Bukhansan

360 52 41
                                    

26 Oktober 2011

~~*~~

Sedari pagi, Rigel adalah orang yang terlihat paling bahagia, hatinya seperti sedang dihiasi bunga-bunga di musim semi, berwarna-warni, cerah dan ceria. Ya, memang begitulah Rigel, ia selalu tampak paling antusias terhadap setiap rencana mereka. "Nebula, jangn lupakan teleskop reflektornya!" Rigel mengambil selembar selimut kemudian memasukkannya ke dalam tas.

"Rigel. Aku tiba-tiba merasa sangat lelah. Bisa tidak kita tidak usah mendaki malam ini? Bagaimana jika kita menikmati hujan Leonid dari tepi sungai Han saja?" Ragu. Tapi, Nebula tetap saja menyiapkan teleskop mereka. Entah apa yang sebenarnya membuat Nebula begitu ragu? Yang jelas keraguannya telah dikalahkan hanya dengan memandangi Rigel yang terlihat sangat ceria. Hatinya terlalu lembut, tidak akan pernah mampu untuk membuat buminya itu bersedih dihari yang sudah dinantikan itu.

"Kau melupakan kaus kakimu, sekarang nyaris penghujung musim gugur, udara malam akan terasa lebih dingin. Jangan menyakiti diri dengan tidak menggunakan kaus kaki." Rigel mengambil kaus kaki yang masih terlipat rapih di atas meja belajar, sebenarnya itu sudah Nebula siapkan sejak tadi siang, tetap saja Nebula lupa akan hal itu, pikirannya seperti bercabang bagai ranting sakura, terlalu banyak hal yang mengisi pikirannya.

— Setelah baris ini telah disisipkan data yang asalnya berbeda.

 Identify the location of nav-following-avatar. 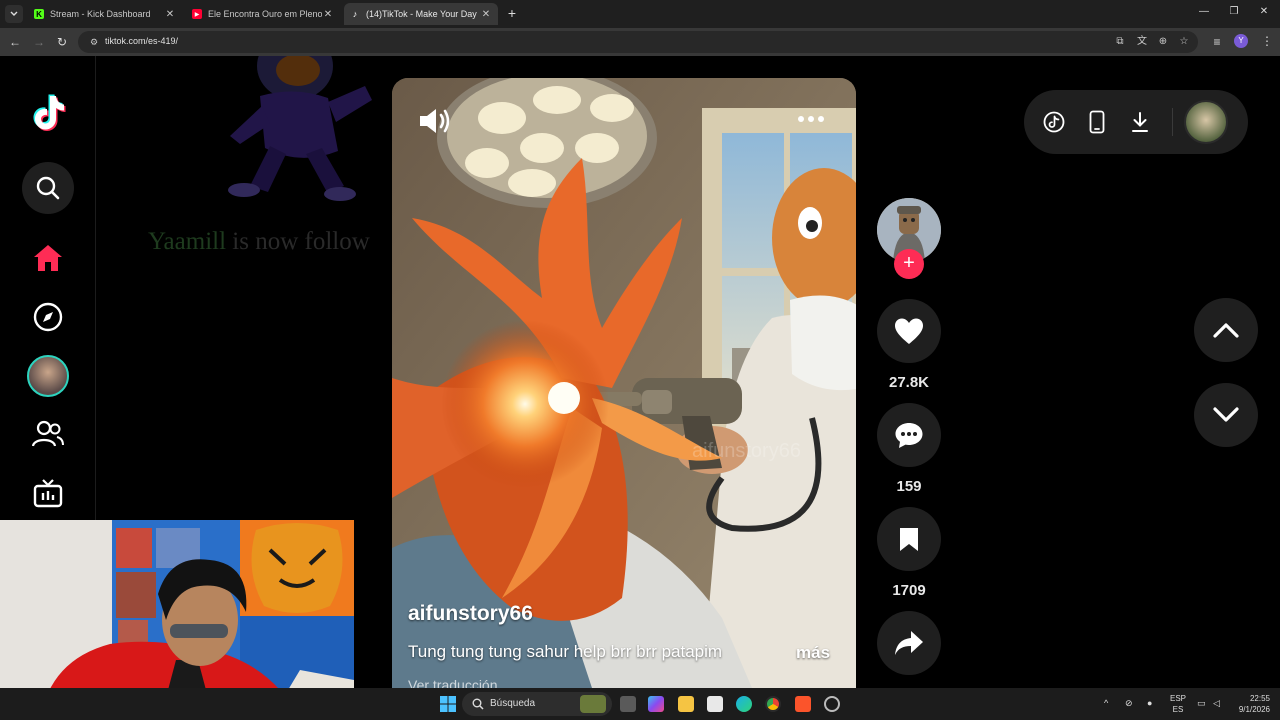
(48, 376).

Rigel menarik Nebula untuk duduk di kursi meja belajar, kemudian gadis itu bersimpuh di lantai, senyumnya manis ketika tangannya mengambil salah satu kaki Nebula untuk dipasangkan kaus kaki yang cukup tebal dan hangat, sehangat hati seorang Rigel yang menyayangi dengan penuh tulus kasih. Mungkin bagi sebagian orang hal itu terlihat sedikit aneh, karena biasanya lelaki lah yang selalu bersimpuh di depan wanitanya. Dan hal ini sebenarnya justru terlihat lebih romantis.

***

Senja sudah hampir berlalu, mentari-- sang raja siang sudah terbenam seperti tertelan bumi, padahal lebih besar dari bumi itu sendiri.

Semilir angin malam mulai terasa, dinginnya hingga ke tulang.

Kaki-kaki pemburu hujan Leonid itu masih kuat bersemangat, menapak pada curam rute pendakian. Meski embusan napas tersengal-sengal, semangat Rigel tak pernah hilang, wajahnya selalu saja menebar senyum lebar. Pemandangan di wajah Rigel jauh berbanding terbalik dengan pemandangan di wajah Nebula yang tampak sedikit suram nan kelam.

"Aku haus," Rigel merengek ketika hampir setengah pendakian, kerongkongannya terasa begitu kering, pun tercekat karena harus mengatur napas yang tersengal. Gadis itu duduk pada salah satu batu yang ada di tepi rute pendakian, cukup besar, mampu menjadi tempat menopang bantalan duduknya juga Nebula. Tangannya menarik retsleting tas, kemudian merogoh, mengacak isinya. Yang ia cari sepertinya tak ia temukan, gadis itu mendengus sedikit kesal, "aku lupa membawa air minum."

Nebula kaget, mendadak jantungnya seperti berhenti memompa setelah barusan berdetak dengan kencang. Perasaannya tak enak. Tapi, melihat bagaimana gadis yang ia cintai juga ia sayangi itu merengek kehausan, Nebula mau tak mau mengalah untuk kembali turun, di bawah rute yang mereka lewati masih ada beberapa kedai yang buka, ada juga toilet umum. Kebetulan sekali ia sedang menahan gejolak ingin buang air kecil yang cukup hebat.

"Di bawah tadi aku melihat ada beberapa kedai yang masih buka. Bagaimana jika kita turun lagi untuk membeli beberapa botol air minum?"

"Tidak, Nebula. Aku lelah, tak bisakah kau turun sendiri untukku? Aku akan menunggumu di sini. Aku berani meski seorang diri, lagipula malam ini ramai pendaki."

"Benarkah kau berani?" Berat bagi Nebula untuk meninggalkan Rigel sendiri, butuh beberapa menit untuk turun kemudian kembali lagi. Ragu, sebelum turun Nebula beberapa kali melihat ke arah Rigel. Seperti ada perasaan tak rela.